(Dataset entries)
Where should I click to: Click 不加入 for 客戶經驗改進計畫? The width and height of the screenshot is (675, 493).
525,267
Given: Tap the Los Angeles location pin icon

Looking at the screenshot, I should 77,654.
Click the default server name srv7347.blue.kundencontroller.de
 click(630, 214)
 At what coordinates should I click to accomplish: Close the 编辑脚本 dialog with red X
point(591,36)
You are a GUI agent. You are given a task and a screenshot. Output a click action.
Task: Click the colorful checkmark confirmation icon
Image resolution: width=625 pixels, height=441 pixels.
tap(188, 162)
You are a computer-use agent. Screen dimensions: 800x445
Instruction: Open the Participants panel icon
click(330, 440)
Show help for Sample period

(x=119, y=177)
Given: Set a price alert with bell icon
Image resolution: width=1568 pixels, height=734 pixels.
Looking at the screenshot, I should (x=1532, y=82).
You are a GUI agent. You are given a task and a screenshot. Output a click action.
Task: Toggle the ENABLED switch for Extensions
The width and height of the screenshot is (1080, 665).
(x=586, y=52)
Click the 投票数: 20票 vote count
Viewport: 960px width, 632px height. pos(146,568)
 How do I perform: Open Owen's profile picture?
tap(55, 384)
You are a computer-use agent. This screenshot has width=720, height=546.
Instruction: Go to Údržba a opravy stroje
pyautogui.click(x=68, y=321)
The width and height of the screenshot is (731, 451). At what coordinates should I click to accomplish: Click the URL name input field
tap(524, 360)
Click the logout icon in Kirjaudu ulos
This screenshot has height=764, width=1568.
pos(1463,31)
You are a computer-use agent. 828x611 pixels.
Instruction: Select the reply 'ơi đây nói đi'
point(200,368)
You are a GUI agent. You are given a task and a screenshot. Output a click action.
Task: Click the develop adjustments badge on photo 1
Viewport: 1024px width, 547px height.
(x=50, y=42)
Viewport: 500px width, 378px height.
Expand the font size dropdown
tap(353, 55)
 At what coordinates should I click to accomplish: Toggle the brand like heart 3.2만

**Task item**
Lines before the one containing "Click the 投票数: 20票 vote count" are to be left out; that line and every line after it through the end of the data should be copied exactly.

**Exercise result**
Click the 投票数: 20票 vote count
Viewport: 960px width, 632px height. pos(146,568)
 How do I perform: Open Owen's profile picture?
tap(55, 384)
You are a computer-use agent. This screenshot has width=720, height=546.
Instruction: Go to Údržba a opravy stroje
pyautogui.click(x=68, y=321)
The width and height of the screenshot is (731, 451). At what coordinates should I click to accomplish: Click the URL name input field
tap(524, 360)
Click the logout icon in Kirjaudu ulos
This screenshot has height=764, width=1568.
pos(1463,31)
You are a computer-use agent. 828x611 pixels.
Instruction: Select the reply 'ơi đây nói đi'
point(200,368)
You are a GUI agent. You are given a task and a screenshot. Output a click action.
Task: Click the develop adjustments badge on photo 1
Viewport: 1024px width, 547px height.
(x=50, y=42)
Viewport: 500px width, 378px height.
Expand the font size dropdown
tap(353, 55)
 At what coordinates should I click to accomplish: Toggle the brand like heart 3.2만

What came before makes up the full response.